Not any more. There seem to be no paid assistants and they are dependant for help on volunteers, who are fine when they are there, but cannot be relied upon in the same way as paid staff. As a result, locks can be found on 'self service' at any time—this included Chertsey on a fine July Sunday afternoon. I don't mind operating the locks myself, but when there are several boats in the lock and some of the crews are not obviously competent, or even sober, who is responsible in the event of an accident? I raised this with one lock keeper, who said: "I don't know; we'll find out when there is an accident."

The worst problem occurred at Marlow. When we arrived there was a queue and two boats were stuck in the lock because the 'public power' had failed. They had phoned the emergency number and the lock keeper eventually appeared. He and his volunteer assistant had been on their lunch break together, because the assistant was not qualified to work the lock unsupervised.

We then had a demonstration of what problems can arise when a descending boat caught on the 'knuckle' in the side of the lock and the keeper had to do a quick stop of the sluices to prevent major damage. Yet this lock is considered safe for members of the public to operate, although the public power panel does not have a 'crash button' in the way that CaRT locks in the north-east do.

This sorry saga continued at the next lock, Temple, also unattended, where the public power again failed with boats in the lock. Another emergency phone call produced a volunteer lock keeper from the next lock, Hurley, who said he was in charge of both them that day because of staff shortages. It is quite clear that the Environment Agency is cutting too many corners and there is going to be a serious accident in a Thames lock before very long, unless it gets its act together.

Another thing that seems to have disappeared from the Thames in recent years is dredging.
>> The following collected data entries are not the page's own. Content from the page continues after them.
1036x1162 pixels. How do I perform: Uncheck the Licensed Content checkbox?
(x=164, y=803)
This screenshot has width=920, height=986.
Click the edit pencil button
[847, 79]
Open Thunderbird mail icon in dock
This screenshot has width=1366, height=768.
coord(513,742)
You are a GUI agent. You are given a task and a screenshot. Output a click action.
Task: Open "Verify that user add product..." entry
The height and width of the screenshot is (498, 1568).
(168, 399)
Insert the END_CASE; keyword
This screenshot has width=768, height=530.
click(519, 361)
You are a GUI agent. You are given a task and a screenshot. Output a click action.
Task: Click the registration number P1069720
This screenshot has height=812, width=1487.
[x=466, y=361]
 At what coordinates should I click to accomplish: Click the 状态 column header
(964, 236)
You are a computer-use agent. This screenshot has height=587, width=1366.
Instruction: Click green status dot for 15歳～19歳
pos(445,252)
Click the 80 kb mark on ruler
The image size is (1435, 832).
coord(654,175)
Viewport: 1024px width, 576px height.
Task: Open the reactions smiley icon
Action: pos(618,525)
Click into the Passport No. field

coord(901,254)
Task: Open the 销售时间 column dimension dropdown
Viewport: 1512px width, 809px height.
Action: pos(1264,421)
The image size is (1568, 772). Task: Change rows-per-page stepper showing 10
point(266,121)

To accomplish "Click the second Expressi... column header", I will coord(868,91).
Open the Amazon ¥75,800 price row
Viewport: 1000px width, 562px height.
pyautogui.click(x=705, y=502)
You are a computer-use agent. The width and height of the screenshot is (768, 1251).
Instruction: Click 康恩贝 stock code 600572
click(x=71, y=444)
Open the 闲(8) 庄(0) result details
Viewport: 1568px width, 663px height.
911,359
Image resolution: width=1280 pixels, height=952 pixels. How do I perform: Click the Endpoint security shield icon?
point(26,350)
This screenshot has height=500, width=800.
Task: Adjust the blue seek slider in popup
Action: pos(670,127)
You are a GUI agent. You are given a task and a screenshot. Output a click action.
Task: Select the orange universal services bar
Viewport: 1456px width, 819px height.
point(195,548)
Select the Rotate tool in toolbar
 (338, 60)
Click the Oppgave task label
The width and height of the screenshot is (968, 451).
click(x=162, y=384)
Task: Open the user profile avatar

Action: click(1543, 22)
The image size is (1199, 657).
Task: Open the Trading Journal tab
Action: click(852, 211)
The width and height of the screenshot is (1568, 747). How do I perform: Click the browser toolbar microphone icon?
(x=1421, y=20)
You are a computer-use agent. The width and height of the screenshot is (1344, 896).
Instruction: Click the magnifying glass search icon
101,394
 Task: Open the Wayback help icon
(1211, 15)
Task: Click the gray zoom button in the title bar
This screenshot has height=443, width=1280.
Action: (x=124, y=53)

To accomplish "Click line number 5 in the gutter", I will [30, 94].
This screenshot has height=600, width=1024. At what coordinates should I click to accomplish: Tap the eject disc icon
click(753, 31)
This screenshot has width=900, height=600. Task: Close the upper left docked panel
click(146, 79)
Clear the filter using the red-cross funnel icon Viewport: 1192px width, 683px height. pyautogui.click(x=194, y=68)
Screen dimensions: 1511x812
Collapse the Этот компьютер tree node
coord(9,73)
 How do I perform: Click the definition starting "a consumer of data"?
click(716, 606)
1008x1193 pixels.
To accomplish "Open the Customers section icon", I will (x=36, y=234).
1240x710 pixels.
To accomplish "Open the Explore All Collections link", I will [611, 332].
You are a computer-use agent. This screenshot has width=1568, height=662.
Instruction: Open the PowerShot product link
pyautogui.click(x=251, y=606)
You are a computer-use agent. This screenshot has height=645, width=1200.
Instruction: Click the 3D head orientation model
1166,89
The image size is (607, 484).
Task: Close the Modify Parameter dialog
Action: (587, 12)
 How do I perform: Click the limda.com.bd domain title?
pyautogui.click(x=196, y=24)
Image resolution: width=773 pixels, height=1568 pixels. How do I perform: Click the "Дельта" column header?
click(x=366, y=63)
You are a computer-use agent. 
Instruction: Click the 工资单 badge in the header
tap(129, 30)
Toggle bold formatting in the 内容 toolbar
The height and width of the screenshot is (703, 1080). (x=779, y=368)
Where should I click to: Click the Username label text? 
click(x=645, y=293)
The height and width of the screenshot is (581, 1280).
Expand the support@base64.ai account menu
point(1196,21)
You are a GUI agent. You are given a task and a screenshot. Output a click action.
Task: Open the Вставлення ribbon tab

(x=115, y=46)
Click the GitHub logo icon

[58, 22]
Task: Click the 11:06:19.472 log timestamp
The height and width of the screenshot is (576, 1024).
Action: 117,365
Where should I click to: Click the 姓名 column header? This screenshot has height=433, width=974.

There were some bad spots last time we came this way, but it has definitely got worse with more and more buoys appearing to warn of shoals, some of them stretching as far as the middle of the river. There was a classic set below Abingdon Lock (see picture) and the lock keeper was fed up with having to do weir work simply to get boats off who had ignored the warnings—hence the notice.

An enduring mystery

Last time we came up the Thames we saw attached to Sonning Bridge what appeared to be a GPO post box.

This strange occurrence was even reported in the national press. This time the same or a similar one has appeared on the Great Wall of Tilehurst, which supports the GWR west of Reading. So far the national media have not picked it up, but they have had other things on their mind. The picture also shows the new masts for the electrification of the line, about which there have been protests at their appearance. I can only agree; they seem to have been deliberately designed to be as ugly as possible.